- Exercise -
Each line of the records is to be copied verbatim.

[[ Exercise input open ]]

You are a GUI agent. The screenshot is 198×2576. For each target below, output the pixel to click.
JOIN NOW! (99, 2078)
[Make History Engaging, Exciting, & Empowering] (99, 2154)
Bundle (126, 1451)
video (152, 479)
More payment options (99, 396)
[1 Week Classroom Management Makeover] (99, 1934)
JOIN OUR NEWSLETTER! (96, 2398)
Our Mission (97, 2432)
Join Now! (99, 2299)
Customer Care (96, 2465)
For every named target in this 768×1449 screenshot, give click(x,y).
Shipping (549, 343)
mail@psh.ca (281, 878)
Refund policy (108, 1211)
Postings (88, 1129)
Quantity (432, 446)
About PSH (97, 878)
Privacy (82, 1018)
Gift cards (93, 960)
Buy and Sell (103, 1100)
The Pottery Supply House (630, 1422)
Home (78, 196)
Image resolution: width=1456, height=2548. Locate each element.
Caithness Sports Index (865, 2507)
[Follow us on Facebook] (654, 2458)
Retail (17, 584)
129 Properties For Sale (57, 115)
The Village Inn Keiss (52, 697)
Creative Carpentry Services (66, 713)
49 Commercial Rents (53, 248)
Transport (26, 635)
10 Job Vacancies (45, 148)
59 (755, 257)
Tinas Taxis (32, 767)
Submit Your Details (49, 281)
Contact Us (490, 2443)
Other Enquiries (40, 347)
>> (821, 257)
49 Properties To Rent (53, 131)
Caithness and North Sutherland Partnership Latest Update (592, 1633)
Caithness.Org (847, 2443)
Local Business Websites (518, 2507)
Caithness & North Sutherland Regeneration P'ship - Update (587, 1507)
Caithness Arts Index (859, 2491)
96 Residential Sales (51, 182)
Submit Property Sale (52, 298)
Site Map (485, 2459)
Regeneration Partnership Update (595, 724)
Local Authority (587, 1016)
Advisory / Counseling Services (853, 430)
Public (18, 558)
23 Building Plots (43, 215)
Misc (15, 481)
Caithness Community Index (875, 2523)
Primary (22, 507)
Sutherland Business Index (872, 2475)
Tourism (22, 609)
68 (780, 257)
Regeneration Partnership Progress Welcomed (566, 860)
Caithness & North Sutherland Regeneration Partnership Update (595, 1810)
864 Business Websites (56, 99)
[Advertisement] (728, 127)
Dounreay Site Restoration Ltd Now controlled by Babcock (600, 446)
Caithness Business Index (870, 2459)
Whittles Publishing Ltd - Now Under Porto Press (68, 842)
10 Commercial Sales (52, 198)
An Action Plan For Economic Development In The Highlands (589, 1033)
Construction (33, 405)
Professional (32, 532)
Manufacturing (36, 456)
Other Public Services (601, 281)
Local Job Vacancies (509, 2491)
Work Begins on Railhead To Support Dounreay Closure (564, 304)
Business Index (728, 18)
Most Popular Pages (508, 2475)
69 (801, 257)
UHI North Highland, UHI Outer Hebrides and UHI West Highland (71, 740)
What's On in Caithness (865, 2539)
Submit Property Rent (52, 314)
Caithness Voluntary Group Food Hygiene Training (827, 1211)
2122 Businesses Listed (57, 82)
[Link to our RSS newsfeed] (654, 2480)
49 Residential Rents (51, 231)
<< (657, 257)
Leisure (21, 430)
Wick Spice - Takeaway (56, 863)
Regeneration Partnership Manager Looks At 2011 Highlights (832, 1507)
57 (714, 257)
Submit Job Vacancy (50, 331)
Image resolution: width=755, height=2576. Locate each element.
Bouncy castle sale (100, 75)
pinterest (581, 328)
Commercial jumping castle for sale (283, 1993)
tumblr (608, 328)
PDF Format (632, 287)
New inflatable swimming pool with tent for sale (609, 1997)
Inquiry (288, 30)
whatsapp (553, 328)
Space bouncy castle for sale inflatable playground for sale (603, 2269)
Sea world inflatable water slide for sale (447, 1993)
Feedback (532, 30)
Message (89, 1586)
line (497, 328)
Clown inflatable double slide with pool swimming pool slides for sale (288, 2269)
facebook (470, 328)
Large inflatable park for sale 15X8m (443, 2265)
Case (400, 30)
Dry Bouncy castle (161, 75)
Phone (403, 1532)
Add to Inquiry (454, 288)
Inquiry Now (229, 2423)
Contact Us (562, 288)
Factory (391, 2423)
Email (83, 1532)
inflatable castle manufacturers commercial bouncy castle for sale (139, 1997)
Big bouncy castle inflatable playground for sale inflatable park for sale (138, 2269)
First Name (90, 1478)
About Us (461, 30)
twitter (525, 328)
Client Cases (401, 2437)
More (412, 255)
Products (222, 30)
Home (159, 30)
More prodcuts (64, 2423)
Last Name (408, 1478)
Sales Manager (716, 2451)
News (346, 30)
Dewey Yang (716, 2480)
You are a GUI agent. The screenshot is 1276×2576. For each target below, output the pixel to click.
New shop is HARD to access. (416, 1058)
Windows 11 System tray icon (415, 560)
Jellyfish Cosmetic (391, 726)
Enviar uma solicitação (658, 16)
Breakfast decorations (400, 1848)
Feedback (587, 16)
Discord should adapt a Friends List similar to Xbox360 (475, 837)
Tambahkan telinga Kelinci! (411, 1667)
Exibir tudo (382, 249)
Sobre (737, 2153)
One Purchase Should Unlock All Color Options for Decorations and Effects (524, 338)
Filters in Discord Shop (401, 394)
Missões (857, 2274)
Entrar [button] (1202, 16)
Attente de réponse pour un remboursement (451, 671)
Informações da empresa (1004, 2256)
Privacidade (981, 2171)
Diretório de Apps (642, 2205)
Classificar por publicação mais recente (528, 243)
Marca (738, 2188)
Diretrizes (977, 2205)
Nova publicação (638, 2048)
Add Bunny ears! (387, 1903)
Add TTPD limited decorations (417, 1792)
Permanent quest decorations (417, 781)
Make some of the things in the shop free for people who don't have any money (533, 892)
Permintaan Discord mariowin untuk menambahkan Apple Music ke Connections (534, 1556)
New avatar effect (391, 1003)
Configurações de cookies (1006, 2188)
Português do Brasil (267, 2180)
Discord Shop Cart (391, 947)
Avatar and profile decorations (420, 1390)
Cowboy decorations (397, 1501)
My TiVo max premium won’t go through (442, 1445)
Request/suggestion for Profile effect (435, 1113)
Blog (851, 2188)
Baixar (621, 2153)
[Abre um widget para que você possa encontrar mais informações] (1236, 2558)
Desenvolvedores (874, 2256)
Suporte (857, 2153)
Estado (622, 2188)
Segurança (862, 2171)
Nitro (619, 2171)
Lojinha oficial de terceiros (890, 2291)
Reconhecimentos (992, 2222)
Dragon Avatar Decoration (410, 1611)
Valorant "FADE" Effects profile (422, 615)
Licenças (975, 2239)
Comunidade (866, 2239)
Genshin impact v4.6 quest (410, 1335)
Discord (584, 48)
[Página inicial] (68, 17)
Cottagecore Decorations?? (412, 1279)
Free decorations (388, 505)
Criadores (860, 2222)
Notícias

[[ Exercise input closed ]]

- Exercise solution -
You are a GUI agent. The screenshot is 198×2576. For each target below, output the pixel to click.
JOIN NOW! (99, 2078)
[Make History Engaging, Exciting, & Empowering] (99, 2154)
Bundle (126, 1451)
video (152, 479)
More payment options (99, 396)
[1 Week Classroom Management Makeover] (99, 1934)
JOIN OUR NEWSLETTER! (96, 2398)
Our Mission (97, 2432)
Join Now! (99, 2299)
Customer Care (96, 2465)
For every named target in this 768×1449 screenshot, give click(x,y).
Shipping (549, 343)
mail@psh.ca (281, 878)
Refund policy (108, 1211)
Postings (88, 1129)
Quantity (432, 446)
About PSH (97, 878)
Privacy (82, 1018)
Gift cards (93, 960)
Buy and Sell (103, 1100)
The Pottery Supply House (630, 1422)
Home (78, 196)
Image resolution: width=1456, height=2548. Locate each element.
Caithness Sports Index (865, 2507)
[Follow us on Facebook] (654, 2458)
Retail (17, 584)
129 Properties For Sale (57, 115)
The Village Inn Keiss (52, 697)
Creative Carpentry Services (66, 713)
49 Commercial Rents (53, 248)
Transport (26, 635)
10 Job Vacancies (45, 148)
59 (755, 257)
Tinas Taxis (32, 767)
Submit Your Details (49, 281)
Contact Us (490, 2443)
Other Enquiries (40, 347)
>> (821, 257)
49 Properties To Rent (53, 131)
Caithness and North Sutherland Partnership Latest Update (592, 1633)
Caithness.Org (847, 2443)
Local Business Websites (518, 2507)
Caithness & North Sutherland Regeneration P'ship - Update (587, 1507)
Caithness Arts Index (859, 2491)
96 Residential Sales (51, 182)
Submit Property Sale (52, 298)
Site Map (485, 2459)
Regeneration Partnership Update (595, 724)
Local Authority (587, 1016)
Advisory / Counseling Services (853, 430)
Public (18, 558)
23 Building Plots (43, 215)
Misc (15, 481)
Caithness Community Index (875, 2523)
Primary (22, 507)
Sutherland Business Index (872, 2475)
Tourism (22, 609)
68 (780, 257)
Regeneration Partnership Progress Welcomed (566, 860)
Caithness & North Sutherland Regeneration Partnership Update (595, 1810)
864 Business Websites (56, 99)
[Advertisement] (728, 127)
Dounreay Site Restoration Ltd Now controlled by Babcock (600, 446)
Caithness Business Index (870, 2459)
Whittles Publishing Ltd - Now Under Porto Press (68, 842)
10 Commercial Sales (52, 198)
An Action Plan For Economic Development In The Highlands (589, 1033)
Construction (33, 405)
Professional (32, 532)
Manufacturing (36, 456)
Other Public Services (601, 281)
Local Job Vacancies (509, 2491)
Work Begins on Railhead To Support Dounreay Closure (564, 304)
Business Index (728, 18)
Most Popular Pages (508, 2475)
69 (801, 257)
UHI North Highland, UHI Outer Hebrides and UHI West Highland (71, 740)
What's On in Caithness (865, 2539)
Submit Property Rent (52, 314)
Caithness Voluntary Group Food Hygiene Training (827, 1211)
2122 Businesses Listed (57, 82)
[Link to our RSS newsfeed] (654, 2480)
49 Residential Rents (51, 231)
<< (657, 257)
Leisure (21, 430)
Wick Spice - Takeaway (56, 863)
Regeneration Partnership Manager Looks At 2011 Highlights (832, 1507)
57 (714, 257)
Submit Job Vacancy (50, 331)
Image resolution: width=755, height=2576. Locate each element.
Bouncy castle sale (100, 75)
pinterest (581, 328)
Commercial jumping castle for sale (283, 1993)
tumblr (608, 328)
PDF Format (632, 287)
New inflatable swimming pool with tent for sale (609, 1997)
Inquiry (288, 30)
whatsapp (553, 328)
Space bouncy castle for sale inflatable playground for sale (603, 2269)
Sea world inflatable water slide for sale (447, 1993)
Feedback (532, 30)
Message (89, 1586)
line (497, 328)
Clown inflatable double slide with pool swimming pool slides for sale (288, 2269)
facebook (470, 328)
Large inflatable park for sale 15X8m (443, 2265)
Case (400, 30)
Dry Bouncy castle (161, 75)
Phone (403, 1532)
Add to Inquiry (454, 288)
Inquiry Now (229, 2423)
Contact Us (562, 288)
Factory (391, 2423)
Email (83, 1532)
inflatable castle manufacturers commercial bouncy castle for sale (139, 1997)
Big bouncy castle inflatable playground for sale inflatable park for sale (138, 2269)
First Name (90, 1478)
About Us (461, 30)
twitter (525, 328)
Client Cases (401, 2437)
More (412, 255)
Products (222, 30)
Home (159, 30)
More prodcuts (64, 2423)
Last Name (408, 1478)
Sales Manager (716, 2451)
News (346, 30)
Dewey Yang (716, 2480)
You are a GUI agent. The screenshot is 1276×2576. For each target below, output the pixel to click.
New shop is HARD to access. (416, 1058)
Windows 11 System tray icon (415, 560)
Jellyfish Cosmetic (391, 726)
Enviar uma solicitação (658, 16)
Breakfast decorations (400, 1848)
Feedback (587, 16)
Discord should adapt a Friends List similar to Xbox360 (475, 837)
Tambahkan telinga Kelinci! (411, 1667)
Exibir tudo (382, 249)
Sobre (737, 2153)
One Purchase Should Unlock All Color Options for Decorations and Effects (524, 338)
Filters in Discord Shop (401, 394)
Missões (857, 2274)
Entrar [button] (1202, 16)
Attente de réponse pour un remboursement (451, 671)
Informações da empresa (1004, 2256)
Privacidade (981, 2171)
Diretório de Apps (642, 2205)
Classificar por publicação mais recente (528, 243)
Marca (738, 2188)
Diretrizes (977, 2205)
Nova publicação (638, 2048)
Add Bunny ears! (387, 1903)
Add TTPD limited decorations (417, 1792)
Permanent quest decorations (417, 781)
Make some of the things in the shop free for people who don't have any money (533, 892)
Permintaan Discord mariowin untuk menambahkan Apple Music ke Connections (534, 1556)
New avatar effect (391, 1003)
Configurações de cookies (1006, 2188)
Português do Brasil (267, 2180)
Discord Shop Cart (391, 947)
Avatar and profile decorations (420, 1390)
Cowboy decorations (397, 1501)
My TiVo max premium won’t go through (442, 1445)
Request/suggestion for Profile effect (435, 1113)
Blog (851, 2188)
Baixar (621, 2153)
[Abre um widget para que você possa encontrar mais informações] (1236, 2558)
Desenvolvedores (874, 2256)
Suporte (857, 2153)
Estado (622, 2188)
Segurança (862, 2171)
Nitro (619, 2171)
Lojinha oficial de terceiros (890, 2291)
Reconhecimentos (992, 2222)
Dragon Avatar Decoration (410, 1611)
Valorant "FADE" Effects profile (422, 615)
Licenças (975, 2239)
Comunidade (866, 2239)
Genshin impact v4.6 quest (410, 1335)
Discord (584, 48)
[Página inicial] (68, 17)
Cottagecore Decorations?? (412, 1279)
Free decorations (388, 505)
Criadores (860, 2222)
Notícias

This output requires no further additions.